- [What to do]:
Which lines of the data contain the string "code"? Copy every one.
>>>
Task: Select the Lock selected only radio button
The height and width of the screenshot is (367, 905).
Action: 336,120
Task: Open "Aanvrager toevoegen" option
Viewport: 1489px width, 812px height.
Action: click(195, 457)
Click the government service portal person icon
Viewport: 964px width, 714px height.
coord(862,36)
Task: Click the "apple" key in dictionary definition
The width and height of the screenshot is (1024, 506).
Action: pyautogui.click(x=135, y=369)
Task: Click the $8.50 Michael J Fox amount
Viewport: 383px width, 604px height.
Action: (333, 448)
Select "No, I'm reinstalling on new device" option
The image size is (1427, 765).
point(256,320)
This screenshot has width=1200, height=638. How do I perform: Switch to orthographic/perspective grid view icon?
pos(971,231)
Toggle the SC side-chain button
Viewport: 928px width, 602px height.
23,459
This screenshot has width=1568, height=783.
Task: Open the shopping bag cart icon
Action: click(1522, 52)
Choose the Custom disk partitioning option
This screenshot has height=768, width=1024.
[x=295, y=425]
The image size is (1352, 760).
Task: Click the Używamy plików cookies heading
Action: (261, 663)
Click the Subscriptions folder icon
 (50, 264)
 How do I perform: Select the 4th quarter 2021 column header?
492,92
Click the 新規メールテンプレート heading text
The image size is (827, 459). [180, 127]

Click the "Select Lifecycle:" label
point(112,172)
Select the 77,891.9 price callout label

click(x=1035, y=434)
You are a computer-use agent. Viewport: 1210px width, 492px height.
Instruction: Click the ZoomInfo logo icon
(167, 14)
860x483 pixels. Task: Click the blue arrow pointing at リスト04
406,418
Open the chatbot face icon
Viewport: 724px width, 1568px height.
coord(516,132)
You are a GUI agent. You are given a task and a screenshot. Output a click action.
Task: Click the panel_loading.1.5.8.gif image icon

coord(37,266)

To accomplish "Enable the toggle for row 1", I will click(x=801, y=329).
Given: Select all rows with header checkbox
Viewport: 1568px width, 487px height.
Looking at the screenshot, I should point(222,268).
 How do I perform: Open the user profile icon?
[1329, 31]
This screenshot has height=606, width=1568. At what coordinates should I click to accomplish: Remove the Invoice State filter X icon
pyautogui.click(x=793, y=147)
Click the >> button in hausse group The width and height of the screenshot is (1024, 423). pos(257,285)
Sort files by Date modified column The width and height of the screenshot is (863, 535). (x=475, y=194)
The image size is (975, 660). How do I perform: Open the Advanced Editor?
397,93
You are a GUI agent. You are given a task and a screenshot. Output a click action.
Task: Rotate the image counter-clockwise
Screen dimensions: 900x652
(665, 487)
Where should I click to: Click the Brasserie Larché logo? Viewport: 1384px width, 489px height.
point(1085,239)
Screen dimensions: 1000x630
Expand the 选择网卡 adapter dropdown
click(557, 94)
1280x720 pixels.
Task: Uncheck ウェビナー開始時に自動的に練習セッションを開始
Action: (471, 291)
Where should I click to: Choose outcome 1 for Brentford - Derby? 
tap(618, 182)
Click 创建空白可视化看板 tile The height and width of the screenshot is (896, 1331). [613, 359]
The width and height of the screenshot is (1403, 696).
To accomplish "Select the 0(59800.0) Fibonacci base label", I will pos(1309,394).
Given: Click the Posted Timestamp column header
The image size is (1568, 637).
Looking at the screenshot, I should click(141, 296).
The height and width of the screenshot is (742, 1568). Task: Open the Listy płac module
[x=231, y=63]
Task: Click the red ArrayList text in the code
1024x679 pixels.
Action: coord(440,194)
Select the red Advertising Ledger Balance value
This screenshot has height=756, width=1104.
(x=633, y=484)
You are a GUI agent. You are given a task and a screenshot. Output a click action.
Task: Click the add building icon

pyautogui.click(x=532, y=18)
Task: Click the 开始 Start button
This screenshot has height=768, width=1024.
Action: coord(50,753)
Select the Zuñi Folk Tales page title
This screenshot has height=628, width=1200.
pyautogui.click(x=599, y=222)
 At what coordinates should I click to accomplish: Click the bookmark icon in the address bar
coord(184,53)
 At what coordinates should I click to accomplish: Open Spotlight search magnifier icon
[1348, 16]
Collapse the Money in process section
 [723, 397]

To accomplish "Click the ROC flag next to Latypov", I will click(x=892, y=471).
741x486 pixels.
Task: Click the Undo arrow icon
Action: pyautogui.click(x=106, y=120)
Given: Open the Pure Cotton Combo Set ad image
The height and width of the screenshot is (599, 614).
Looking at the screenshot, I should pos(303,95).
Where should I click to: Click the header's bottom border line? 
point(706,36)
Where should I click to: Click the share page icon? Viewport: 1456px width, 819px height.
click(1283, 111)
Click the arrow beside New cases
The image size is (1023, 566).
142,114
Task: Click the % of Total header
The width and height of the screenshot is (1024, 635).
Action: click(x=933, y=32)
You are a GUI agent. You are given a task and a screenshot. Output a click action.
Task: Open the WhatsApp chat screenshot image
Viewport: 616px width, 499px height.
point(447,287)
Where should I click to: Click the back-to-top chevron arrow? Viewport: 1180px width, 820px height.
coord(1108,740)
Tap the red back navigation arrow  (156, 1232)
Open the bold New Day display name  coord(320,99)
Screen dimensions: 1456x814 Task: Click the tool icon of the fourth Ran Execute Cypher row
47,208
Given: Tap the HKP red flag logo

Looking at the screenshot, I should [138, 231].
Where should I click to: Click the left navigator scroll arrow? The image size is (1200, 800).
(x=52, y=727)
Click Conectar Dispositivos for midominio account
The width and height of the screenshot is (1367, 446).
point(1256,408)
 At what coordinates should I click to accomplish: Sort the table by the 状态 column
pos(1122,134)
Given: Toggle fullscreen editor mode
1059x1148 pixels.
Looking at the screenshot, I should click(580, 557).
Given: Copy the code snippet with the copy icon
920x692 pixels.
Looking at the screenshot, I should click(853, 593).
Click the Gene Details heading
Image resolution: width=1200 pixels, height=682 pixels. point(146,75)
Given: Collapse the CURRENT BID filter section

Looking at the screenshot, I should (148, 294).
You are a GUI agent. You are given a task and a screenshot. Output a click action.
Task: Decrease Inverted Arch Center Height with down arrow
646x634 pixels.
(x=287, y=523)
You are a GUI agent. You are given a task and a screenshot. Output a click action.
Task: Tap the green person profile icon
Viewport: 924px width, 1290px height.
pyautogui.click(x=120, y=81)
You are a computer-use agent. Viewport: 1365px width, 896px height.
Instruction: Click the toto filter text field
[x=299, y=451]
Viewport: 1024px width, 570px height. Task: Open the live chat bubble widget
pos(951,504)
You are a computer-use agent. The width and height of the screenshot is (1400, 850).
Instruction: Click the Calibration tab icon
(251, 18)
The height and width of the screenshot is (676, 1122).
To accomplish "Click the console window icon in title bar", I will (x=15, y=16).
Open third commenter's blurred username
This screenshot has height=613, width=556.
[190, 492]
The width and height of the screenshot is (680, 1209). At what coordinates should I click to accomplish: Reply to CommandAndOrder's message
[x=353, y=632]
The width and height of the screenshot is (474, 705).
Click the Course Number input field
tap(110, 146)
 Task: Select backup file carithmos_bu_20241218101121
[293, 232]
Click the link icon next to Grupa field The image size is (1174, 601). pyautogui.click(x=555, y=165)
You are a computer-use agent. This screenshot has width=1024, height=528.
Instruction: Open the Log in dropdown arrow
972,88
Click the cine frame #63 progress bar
<<<
- [Reply to the exercise]:
Task: Click the red ArrayList text in the code
Given: Copy the code snippet with the copy icon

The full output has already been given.